Task instructions>
Please set the lines down again exactly, from the top of the entries through the line that contains "Given: Click the Memory".

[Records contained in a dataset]

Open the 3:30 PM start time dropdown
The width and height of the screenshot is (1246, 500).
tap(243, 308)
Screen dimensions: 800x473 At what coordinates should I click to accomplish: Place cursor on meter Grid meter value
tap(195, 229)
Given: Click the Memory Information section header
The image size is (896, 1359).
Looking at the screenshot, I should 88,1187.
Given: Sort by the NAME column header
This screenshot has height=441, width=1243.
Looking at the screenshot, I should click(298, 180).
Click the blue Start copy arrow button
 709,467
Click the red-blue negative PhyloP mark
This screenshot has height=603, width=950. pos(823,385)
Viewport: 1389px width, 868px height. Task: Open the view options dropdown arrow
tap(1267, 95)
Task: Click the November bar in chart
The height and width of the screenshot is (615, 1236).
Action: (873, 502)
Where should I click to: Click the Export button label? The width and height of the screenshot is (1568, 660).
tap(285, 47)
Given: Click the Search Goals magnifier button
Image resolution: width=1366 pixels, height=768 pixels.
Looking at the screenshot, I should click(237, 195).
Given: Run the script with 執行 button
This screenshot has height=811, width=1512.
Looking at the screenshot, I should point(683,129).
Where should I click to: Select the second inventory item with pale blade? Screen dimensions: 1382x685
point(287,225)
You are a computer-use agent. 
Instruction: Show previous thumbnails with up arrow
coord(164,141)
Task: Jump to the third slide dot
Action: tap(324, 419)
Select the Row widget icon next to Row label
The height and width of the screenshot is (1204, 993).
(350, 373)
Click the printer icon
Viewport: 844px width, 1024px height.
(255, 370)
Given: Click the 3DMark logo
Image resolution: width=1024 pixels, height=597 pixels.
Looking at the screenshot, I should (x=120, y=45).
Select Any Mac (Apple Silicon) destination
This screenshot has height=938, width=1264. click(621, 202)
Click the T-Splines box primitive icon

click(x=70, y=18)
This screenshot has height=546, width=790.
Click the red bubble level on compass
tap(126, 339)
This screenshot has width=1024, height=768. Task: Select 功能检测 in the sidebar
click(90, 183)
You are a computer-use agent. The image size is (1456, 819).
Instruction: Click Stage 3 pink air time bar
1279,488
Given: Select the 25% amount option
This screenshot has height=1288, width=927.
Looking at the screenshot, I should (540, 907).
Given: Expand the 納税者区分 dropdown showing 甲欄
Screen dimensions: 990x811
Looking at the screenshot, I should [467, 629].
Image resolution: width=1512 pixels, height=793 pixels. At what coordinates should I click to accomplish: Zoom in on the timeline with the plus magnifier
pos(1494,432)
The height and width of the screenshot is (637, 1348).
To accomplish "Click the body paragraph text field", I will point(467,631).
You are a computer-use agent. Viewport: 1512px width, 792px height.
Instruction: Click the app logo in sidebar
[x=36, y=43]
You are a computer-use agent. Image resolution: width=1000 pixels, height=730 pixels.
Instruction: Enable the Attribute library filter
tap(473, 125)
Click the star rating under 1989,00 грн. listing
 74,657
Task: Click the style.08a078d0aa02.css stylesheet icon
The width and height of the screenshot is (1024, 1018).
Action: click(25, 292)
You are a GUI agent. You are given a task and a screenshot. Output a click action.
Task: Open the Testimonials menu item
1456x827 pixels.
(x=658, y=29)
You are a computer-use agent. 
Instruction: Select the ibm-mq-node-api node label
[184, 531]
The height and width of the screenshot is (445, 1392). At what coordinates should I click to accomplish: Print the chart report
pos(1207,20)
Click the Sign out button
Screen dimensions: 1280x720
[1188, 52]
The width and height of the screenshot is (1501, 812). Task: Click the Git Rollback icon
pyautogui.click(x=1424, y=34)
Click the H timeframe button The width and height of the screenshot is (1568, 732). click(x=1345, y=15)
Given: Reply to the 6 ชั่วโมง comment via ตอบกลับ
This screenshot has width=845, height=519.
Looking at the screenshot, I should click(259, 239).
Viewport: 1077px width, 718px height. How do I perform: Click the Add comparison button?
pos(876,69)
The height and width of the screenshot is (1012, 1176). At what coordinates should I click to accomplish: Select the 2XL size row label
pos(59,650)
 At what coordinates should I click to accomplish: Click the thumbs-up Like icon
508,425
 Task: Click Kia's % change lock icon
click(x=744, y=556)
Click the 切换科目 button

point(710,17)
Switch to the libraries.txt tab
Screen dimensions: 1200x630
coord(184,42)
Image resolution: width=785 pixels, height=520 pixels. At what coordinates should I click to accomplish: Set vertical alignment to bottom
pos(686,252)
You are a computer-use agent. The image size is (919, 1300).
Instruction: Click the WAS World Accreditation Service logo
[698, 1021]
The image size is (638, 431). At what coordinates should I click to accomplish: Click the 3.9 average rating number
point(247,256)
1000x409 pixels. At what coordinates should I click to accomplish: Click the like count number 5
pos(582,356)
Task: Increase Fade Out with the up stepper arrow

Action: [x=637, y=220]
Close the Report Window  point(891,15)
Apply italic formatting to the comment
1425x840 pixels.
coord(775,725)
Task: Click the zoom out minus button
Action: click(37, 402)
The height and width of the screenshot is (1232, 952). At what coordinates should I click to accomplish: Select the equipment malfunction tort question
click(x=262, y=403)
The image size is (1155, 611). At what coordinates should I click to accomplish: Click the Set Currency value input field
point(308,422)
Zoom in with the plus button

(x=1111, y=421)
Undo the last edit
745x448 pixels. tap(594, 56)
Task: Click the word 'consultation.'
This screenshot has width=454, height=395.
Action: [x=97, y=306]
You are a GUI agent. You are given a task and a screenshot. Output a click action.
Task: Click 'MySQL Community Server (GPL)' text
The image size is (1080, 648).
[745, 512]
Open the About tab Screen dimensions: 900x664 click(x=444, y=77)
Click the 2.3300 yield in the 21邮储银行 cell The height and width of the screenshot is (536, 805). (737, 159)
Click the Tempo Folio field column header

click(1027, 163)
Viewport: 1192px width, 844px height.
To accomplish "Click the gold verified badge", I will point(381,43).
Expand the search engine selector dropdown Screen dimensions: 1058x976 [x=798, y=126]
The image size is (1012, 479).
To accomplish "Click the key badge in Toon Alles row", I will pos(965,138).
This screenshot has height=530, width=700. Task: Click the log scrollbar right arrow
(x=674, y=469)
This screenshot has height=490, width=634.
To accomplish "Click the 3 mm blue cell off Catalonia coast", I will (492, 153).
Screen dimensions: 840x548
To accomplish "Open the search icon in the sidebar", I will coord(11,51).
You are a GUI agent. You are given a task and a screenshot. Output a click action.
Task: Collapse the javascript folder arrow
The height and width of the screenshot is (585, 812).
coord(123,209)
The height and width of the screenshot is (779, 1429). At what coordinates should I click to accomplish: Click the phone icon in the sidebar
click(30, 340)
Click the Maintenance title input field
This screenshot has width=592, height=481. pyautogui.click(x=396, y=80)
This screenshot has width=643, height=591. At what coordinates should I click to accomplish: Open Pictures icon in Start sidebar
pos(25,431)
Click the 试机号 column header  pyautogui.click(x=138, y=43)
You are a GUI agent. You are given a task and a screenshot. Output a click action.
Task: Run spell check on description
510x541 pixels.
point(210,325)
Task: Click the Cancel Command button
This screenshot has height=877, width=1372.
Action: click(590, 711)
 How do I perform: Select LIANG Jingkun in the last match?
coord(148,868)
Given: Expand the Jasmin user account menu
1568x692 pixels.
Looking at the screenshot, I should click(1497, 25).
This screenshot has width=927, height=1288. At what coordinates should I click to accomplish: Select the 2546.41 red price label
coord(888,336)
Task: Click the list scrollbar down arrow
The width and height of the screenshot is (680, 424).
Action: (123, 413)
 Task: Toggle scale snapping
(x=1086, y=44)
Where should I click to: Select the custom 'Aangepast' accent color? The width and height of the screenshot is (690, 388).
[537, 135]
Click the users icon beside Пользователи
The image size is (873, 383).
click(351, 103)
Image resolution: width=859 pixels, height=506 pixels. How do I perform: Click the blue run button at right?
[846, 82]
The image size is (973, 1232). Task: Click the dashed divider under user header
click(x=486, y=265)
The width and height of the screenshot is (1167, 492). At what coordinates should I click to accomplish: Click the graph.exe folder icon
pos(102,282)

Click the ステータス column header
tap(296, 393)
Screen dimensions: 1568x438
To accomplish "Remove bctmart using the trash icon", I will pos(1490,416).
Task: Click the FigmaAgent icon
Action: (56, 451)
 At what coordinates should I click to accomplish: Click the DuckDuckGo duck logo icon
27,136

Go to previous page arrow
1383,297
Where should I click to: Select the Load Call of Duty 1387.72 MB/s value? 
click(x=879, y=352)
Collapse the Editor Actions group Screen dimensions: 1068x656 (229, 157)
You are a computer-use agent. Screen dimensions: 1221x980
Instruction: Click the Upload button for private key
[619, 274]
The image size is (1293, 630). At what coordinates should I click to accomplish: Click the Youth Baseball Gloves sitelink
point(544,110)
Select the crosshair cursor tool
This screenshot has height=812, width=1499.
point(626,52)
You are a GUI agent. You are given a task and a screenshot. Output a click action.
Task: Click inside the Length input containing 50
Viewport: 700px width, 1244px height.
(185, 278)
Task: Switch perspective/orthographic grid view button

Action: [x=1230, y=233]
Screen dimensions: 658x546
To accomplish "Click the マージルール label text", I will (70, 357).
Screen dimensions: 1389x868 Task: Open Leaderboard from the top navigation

Answer to this task>
Open the 3:30 PM start time dropdown
The width and height of the screenshot is (1246, 500).
tap(243, 308)
Screen dimensions: 800x473 At what coordinates should I click to accomplish: Place cursor on meter Grid meter value
tap(195, 229)
Given: Click the Memory Information section header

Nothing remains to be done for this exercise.